### Screenshot grounding data

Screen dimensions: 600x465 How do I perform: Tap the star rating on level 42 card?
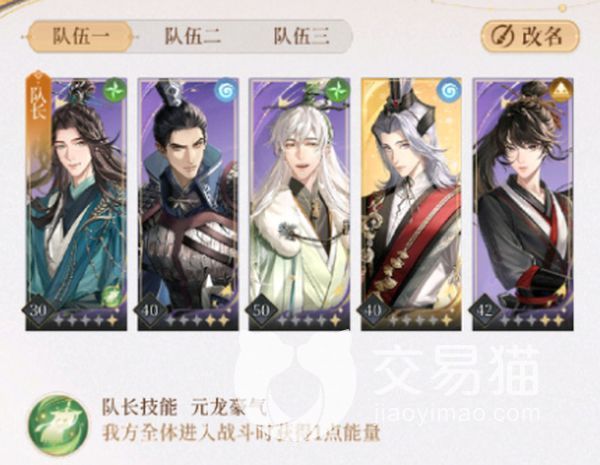pyautogui.click(x=533, y=320)
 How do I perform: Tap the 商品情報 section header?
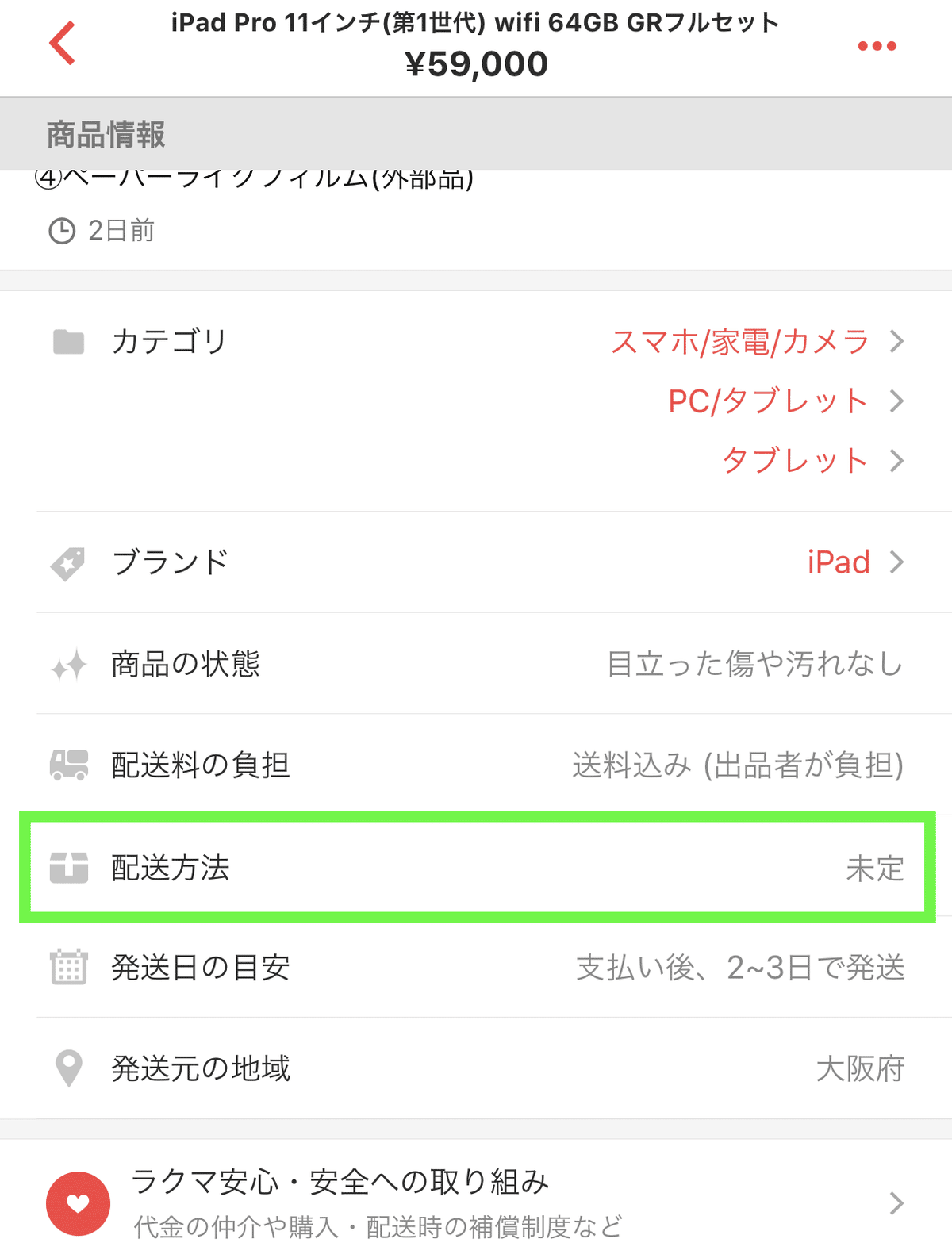(476, 134)
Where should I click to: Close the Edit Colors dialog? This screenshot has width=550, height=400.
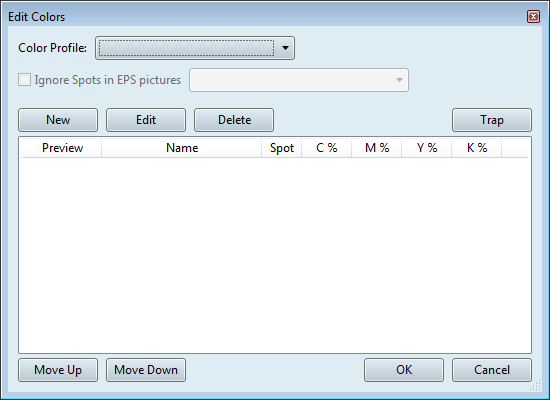pyautogui.click(x=533, y=16)
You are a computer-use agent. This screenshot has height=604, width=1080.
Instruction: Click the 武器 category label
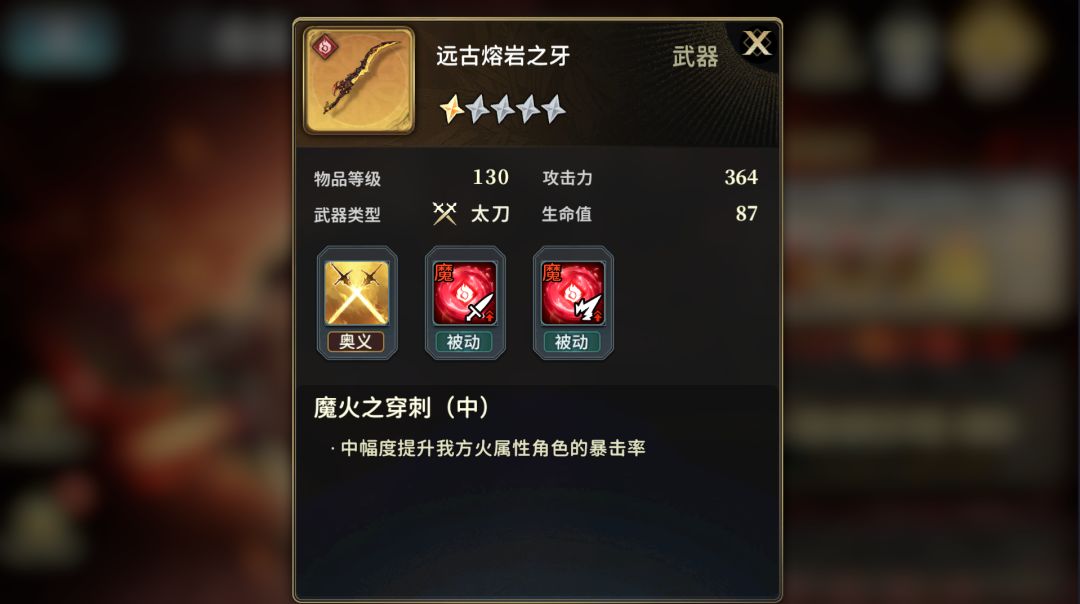click(x=695, y=56)
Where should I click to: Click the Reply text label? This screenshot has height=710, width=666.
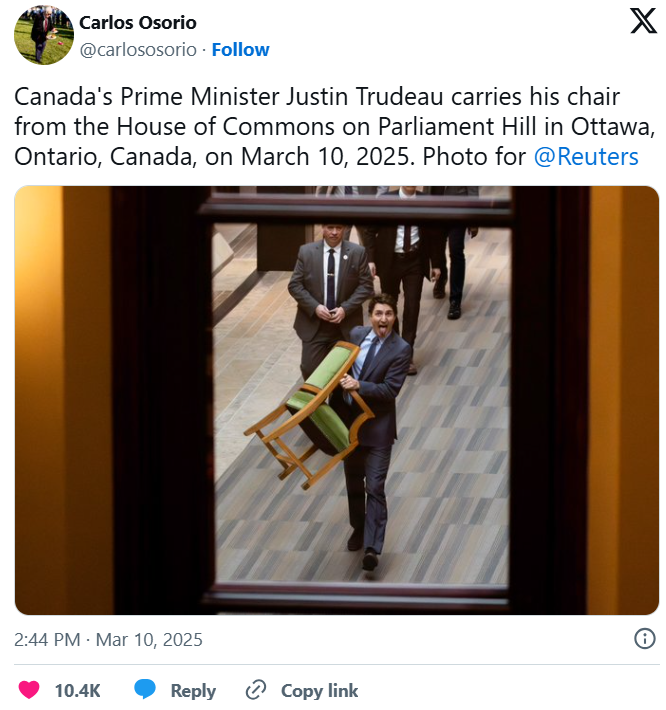coord(193,691)
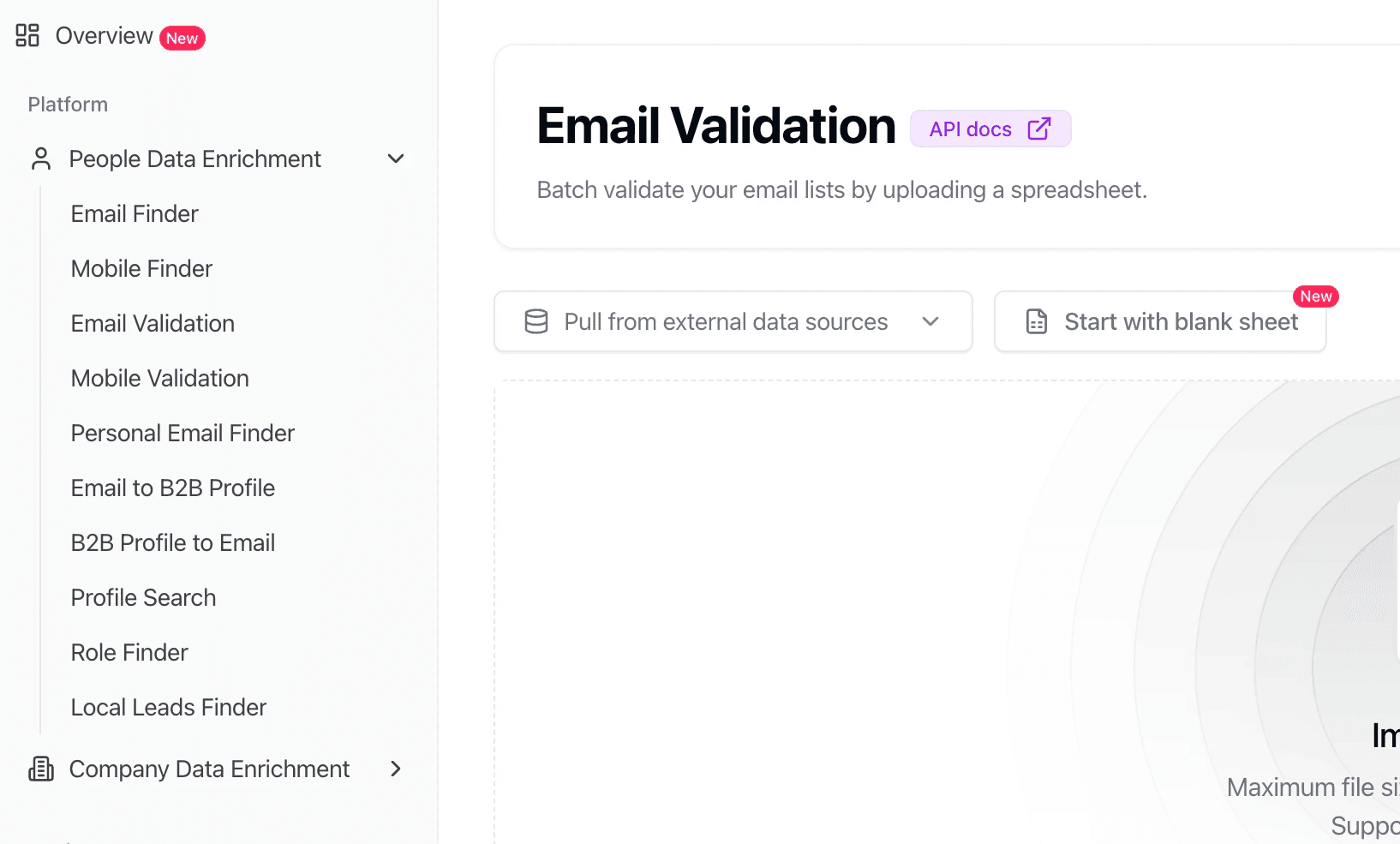The width and height of the screenshot is (1400, 844).
Task: Navigate to Profile Search in the sidebar
Action: pos(143,597)
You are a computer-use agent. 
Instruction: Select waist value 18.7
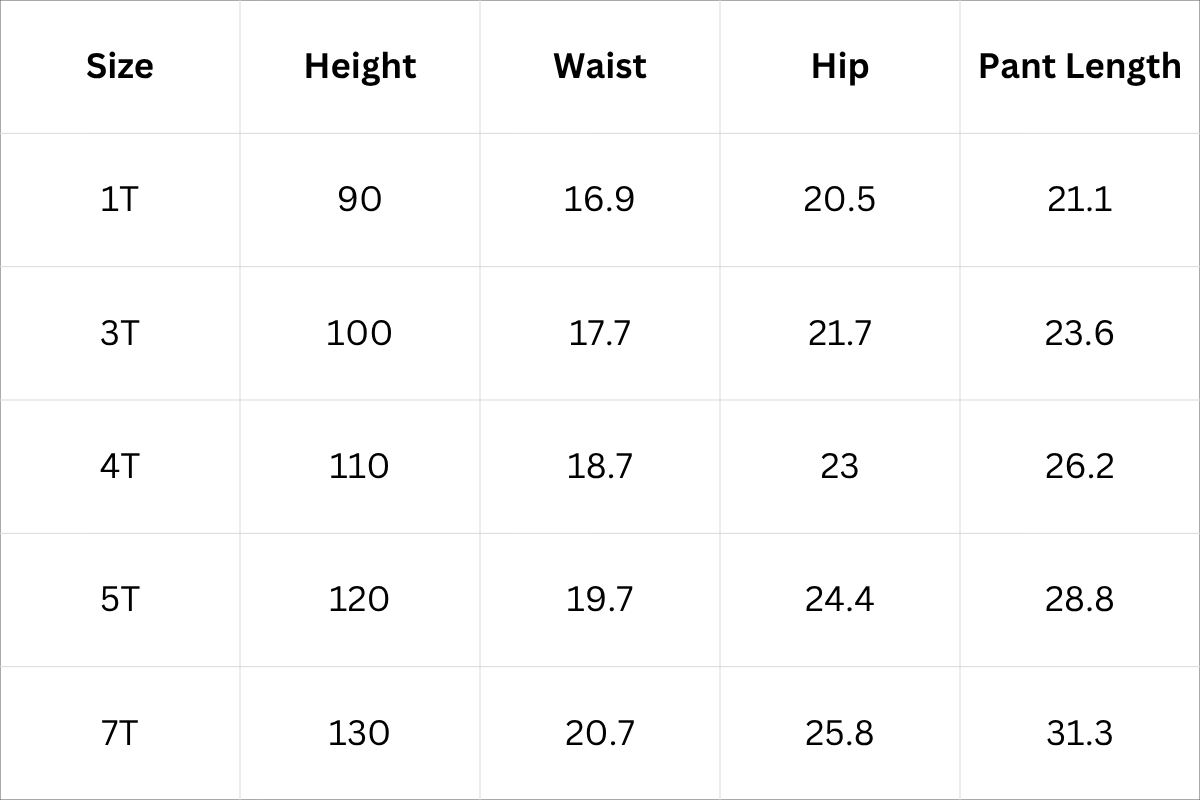(600, 466)
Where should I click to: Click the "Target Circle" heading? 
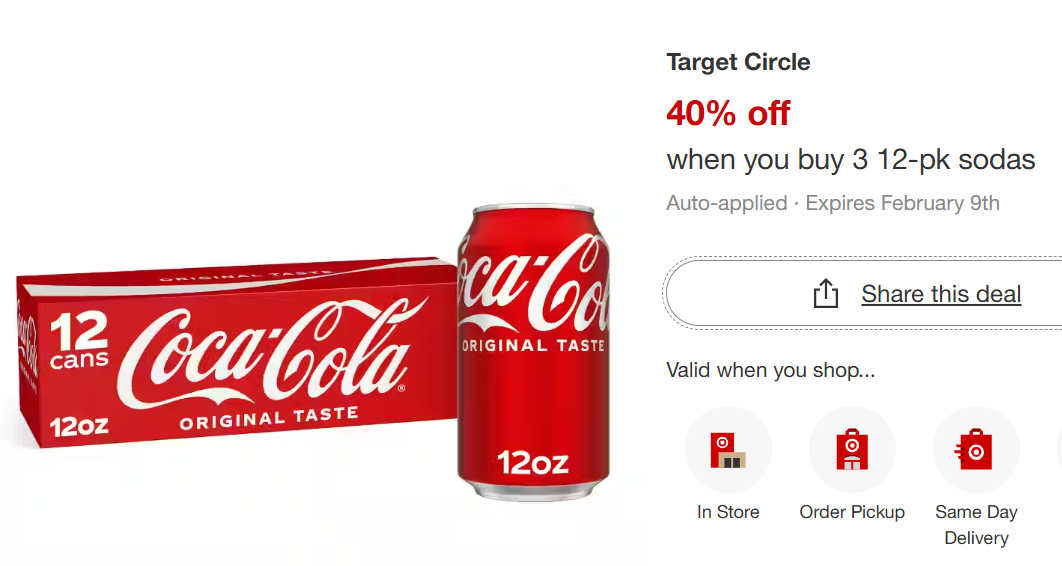[738, 62]
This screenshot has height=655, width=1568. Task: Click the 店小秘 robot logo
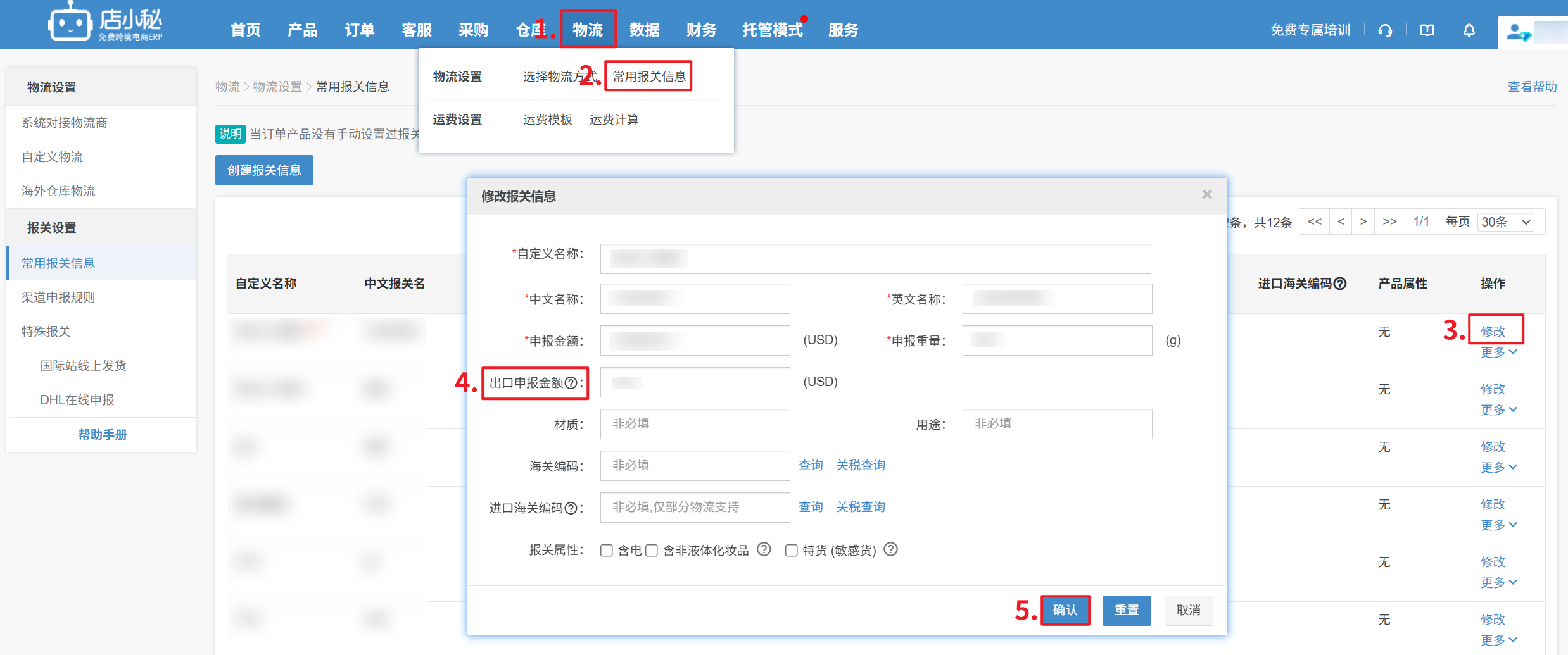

### TASK INSTRUCTIONS
Every entry must be reproduced exactly, with the images left out.

### RESPONSE BOX
Screen dimensions: 600x465 How do I perform: Tap the star rating on level 42 card?
pyautogui.click(x=533, y=320)
 How do I perform: Tap the 商品情報 section header?
(476, 134)
Where should I click to: Close the Edit Colors dialog? This screenshot has width=550, height=400.
pyautogui.click(x=533, y=16)
You are a computer-use agent. This screenshot has height=604, width=1080.
Instruction: Click the 武器 category label
click(x=695, y=56)
Where should I click to: Click the Reply text label? This screenshot has height=710, width=666.
coord(193,691)
The width and height of the screenshot is (1400, 844).
Task: Navigate to Profile Search in the sidebar
Action: pos(143,597)
You are a computer-use agent. 
Instruction: Select waist value 18.7
(600, 466)
Where should I click to: Click the "Target Circle" heading? 
[738, 62]
This screenshot has height=655, width=1568. Task: Click the 店小秘 robot logo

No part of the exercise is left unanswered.